Multiple site-directed mutagenesis of a Phaseolus vulgaris epoxide hydrolase to improve its catalytic performance towards p-chlorostyrene oxide based on the computer-aided re-design

摘要

To improve the activity and regioselectivity of a Phaseolus vulgaris epoxide hydrolase (PvEH3) towards p-chlorostyrene oxide (pCSO), the site-directed mutagenesis was conducted based on the computer-aided redesign. Firstly, seven single-site variants of a PvEH3-encoding gene (pveh3) were constructed as designed theoretically and expressed in E. coli BL21(DE3), respectively. One transformant, E. coli/pveh3(G170E), had the higher EH activity towards racemic pCSO, while both E. coli/pveh3(F187L) and /pveh3(P237L) with enhanced regioselectivity coefficient alpha(5) values.

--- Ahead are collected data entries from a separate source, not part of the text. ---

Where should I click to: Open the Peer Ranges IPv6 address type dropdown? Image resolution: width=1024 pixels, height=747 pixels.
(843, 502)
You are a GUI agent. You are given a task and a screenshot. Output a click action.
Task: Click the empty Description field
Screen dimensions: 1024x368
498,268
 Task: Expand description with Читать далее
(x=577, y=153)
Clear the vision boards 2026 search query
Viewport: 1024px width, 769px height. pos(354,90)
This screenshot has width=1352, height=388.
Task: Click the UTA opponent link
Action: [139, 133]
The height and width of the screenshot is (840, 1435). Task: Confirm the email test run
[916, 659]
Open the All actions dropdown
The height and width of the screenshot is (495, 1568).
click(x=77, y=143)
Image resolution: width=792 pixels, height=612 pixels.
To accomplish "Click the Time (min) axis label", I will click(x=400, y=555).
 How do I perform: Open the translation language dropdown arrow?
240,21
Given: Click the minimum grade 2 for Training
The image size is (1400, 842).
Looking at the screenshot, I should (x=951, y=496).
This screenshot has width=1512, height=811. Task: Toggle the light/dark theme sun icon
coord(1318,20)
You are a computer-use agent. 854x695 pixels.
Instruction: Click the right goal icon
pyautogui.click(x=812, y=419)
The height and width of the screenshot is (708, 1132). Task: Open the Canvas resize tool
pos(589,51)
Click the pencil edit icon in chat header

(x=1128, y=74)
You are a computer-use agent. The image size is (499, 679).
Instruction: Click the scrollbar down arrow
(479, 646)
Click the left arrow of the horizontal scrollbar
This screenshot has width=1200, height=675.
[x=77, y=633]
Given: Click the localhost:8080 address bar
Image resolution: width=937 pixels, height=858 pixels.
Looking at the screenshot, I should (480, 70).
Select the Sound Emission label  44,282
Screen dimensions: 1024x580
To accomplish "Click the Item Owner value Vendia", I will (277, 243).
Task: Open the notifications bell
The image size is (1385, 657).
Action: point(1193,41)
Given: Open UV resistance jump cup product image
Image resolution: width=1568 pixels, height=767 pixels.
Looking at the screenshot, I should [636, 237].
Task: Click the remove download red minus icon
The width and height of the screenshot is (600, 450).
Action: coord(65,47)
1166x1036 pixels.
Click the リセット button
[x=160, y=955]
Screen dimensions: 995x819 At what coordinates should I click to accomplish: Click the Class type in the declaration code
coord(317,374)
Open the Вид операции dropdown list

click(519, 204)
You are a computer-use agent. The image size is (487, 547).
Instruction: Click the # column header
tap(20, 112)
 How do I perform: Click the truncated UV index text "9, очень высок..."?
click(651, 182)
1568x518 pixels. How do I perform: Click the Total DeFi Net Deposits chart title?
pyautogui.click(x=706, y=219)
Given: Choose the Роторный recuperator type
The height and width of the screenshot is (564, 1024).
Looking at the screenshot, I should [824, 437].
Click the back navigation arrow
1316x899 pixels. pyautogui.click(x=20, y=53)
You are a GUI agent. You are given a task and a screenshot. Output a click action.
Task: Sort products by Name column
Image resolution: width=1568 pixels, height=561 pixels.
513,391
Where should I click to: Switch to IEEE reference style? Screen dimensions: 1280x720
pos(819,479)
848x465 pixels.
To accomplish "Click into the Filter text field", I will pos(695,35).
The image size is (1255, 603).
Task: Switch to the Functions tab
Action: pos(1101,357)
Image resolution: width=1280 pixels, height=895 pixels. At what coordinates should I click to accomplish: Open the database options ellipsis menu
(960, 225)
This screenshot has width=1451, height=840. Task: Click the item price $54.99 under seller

Secondly, to combine their respective merits, the double- and triple-site variants, pveh3(G170E/F187L), pveh3(G170E/P237L) and pveh3(G170E/F187L/P237L), were also constructed. Among all E. coli transformants, E. coli/pveh3(G170E/F187L/P237L). simultaneously had the highest EH activity of 20.3 U/g wet cell and as value of 95.2%, by which the hydrolysis of rac-pCSO enantioconvergently produced (R)-p-chlorophenylethane-1,2-diol with an enantiomeric excess of 93.2%. Furthermore, PvEH3(G170E/F187L/P237L) expressed in E. coli/pveh3(G170E/F187L/P237L) was purified. Its specific activity and catalytic efficiency towards rac-pCSO were 4.1 U/mg protein and 1.81 mM(-1) s(-1), which were 3.0- and 3.1-fold those of PvEH3. Finally, the molecular docking simulation analysis indicated that PvEH3(G170E/F187L/P237L) preferentially attacks the more hindered benzylic carbon of (S)-pCSO over PvEH3, which was consistent with their alpha(5) values measured experimentally. (C) 2018 Published by Elsevier B.V.